Fix subtitle framerate drift
When subtitles start in sync but slowly slide out of time, the video and subtitles were made for different framerates. Rescale the timing to match, instantly and in your browser.
Why framerate mismatches cause drift
Film is usually shot at 23.976 or 24 frames per second. For broadcast and older PAL releases it gets sped up to 25 fps, and for NTSC it may run at 29.97 fps. When subtitles were timed against one framerate and you play them against another, every timestamp is off by a constant percentage rather than a fixed number of seconds. The error is tiny at the start and grows steadily, so by the end of a feature the subtitles can be many seconds out.
The fix is to multiply every timestamp by the ratio of the two framerates. Set From to the framerate the subtitles were built for and To to your video's framerate. If you're not sure, try a preset and watch the preview. A pure offset problem, where the subtitles are off by the same amount throughout, belongs in the Shift tool instead.
FAQ
How do I know it's a framerate problem and not just an offset?
If the subtitles line up at the start but drift further off as the video plays, a little late after ten minutes and badly late by the end, that growing error points to a framerate mismatch. If they are off by the same amount the whole way through, it is a fixed offset, and the Shift tool is the right fix.

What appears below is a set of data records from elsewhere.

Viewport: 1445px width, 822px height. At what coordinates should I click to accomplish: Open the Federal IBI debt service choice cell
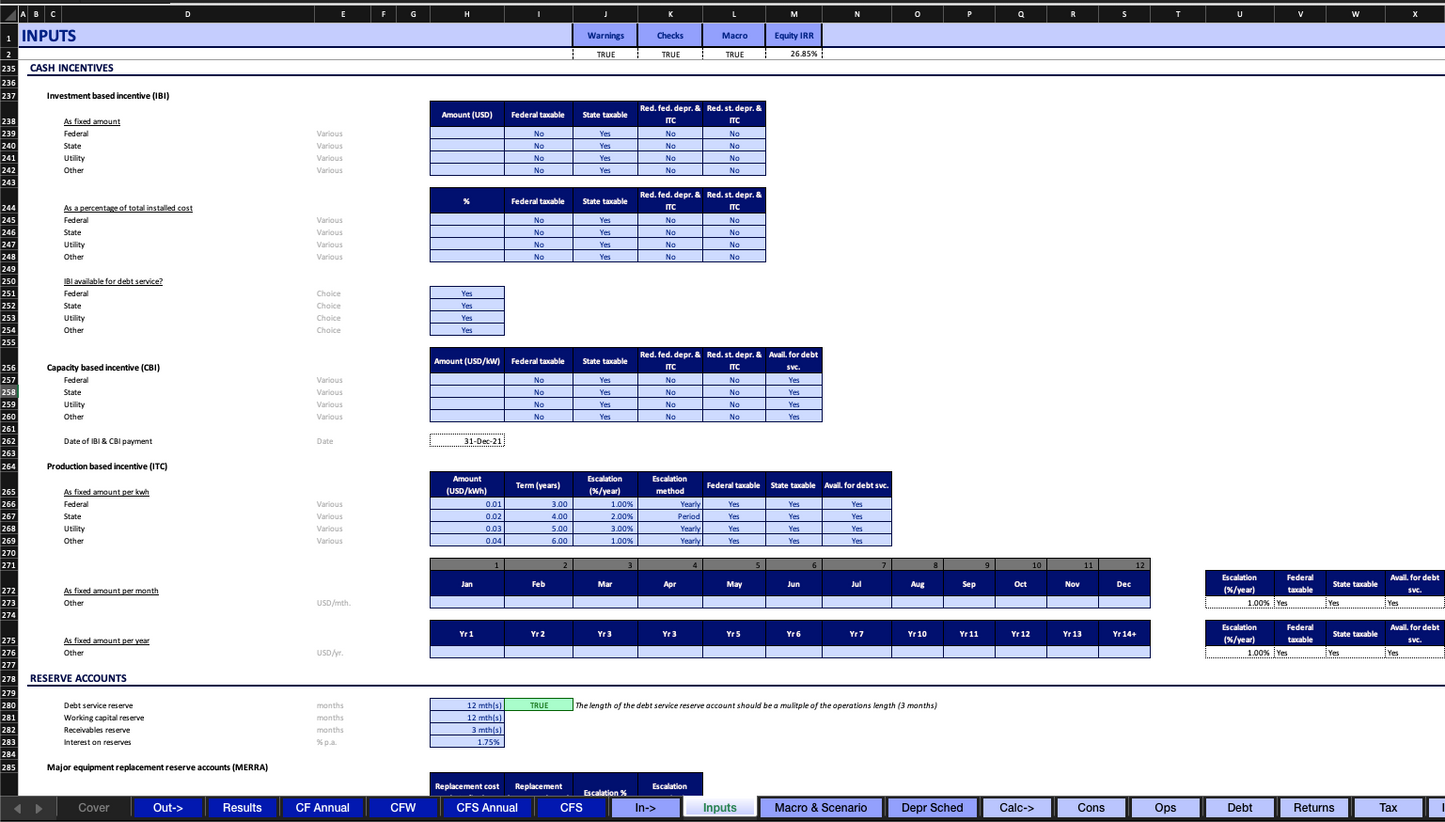[467, 294]
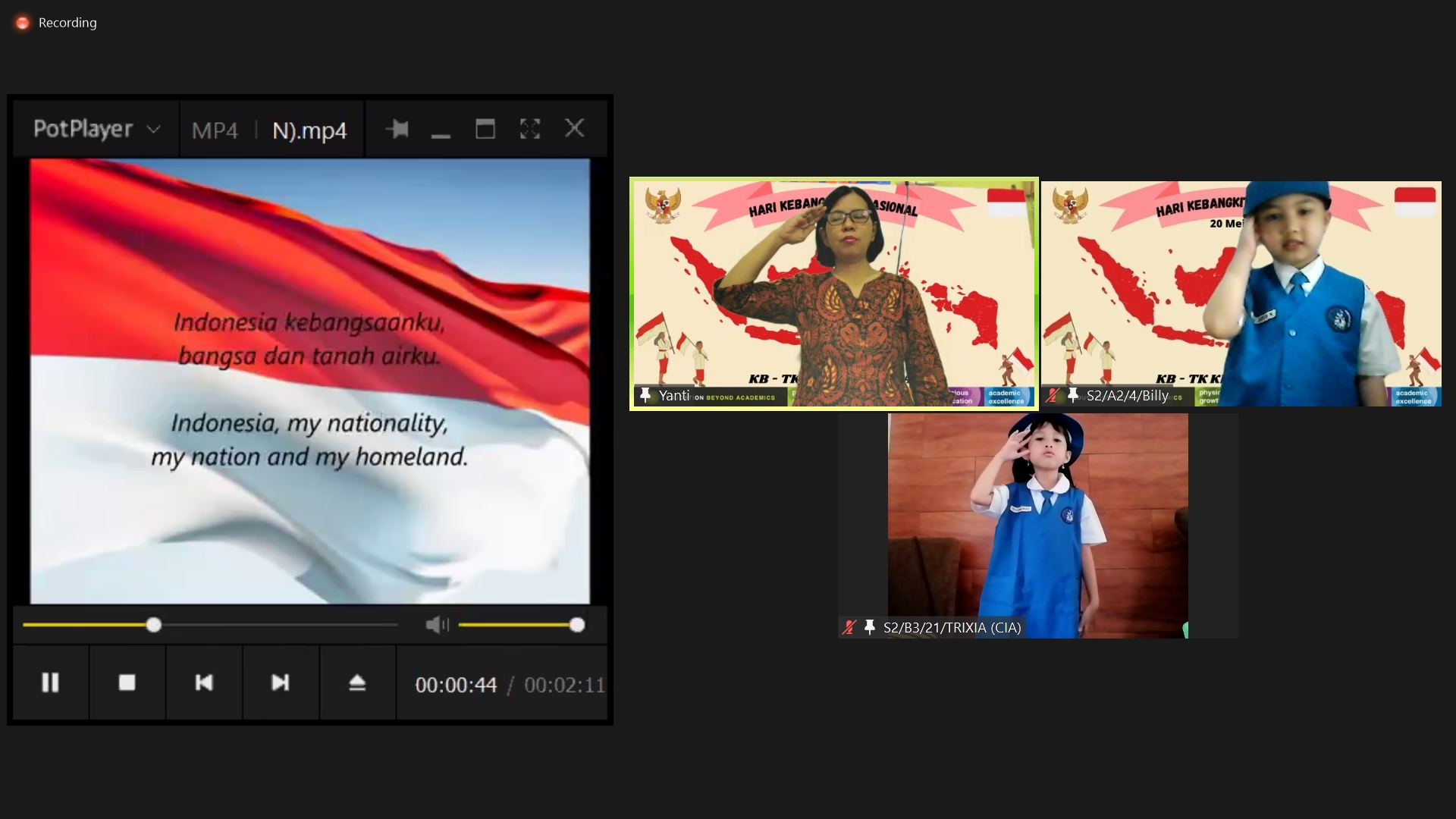Screen dimensions: 1456x819
Task: Click the video seek bar handle
Action: pyautogui.click(x=154, y=625)
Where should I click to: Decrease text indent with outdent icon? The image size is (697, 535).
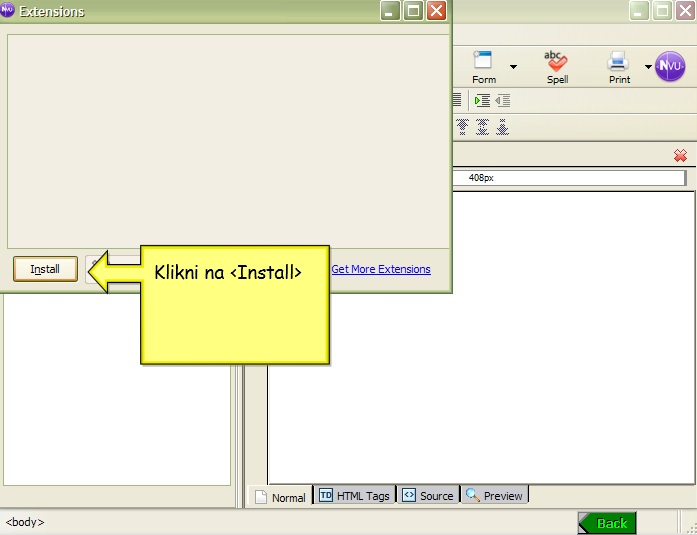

Which framerates should I pick?
Set From to the framerate the subtitles were made for and To to your video's framerate. The most common case is film converted for PAL regions: 23.976 fps subtitles played against 25 fps video, or the reverse. If you are unsure, try the 23.976 to 25 and 23.976 to 29.97 presets and preview which one lines up.
Does this re-time every subtitle proportionally?
Yes. It multiplies every timestamp by the ratio of the two framerates, so cues early in the file move a little and cues late in the file move a lot. That cancels out drift that builds up over the length of the video.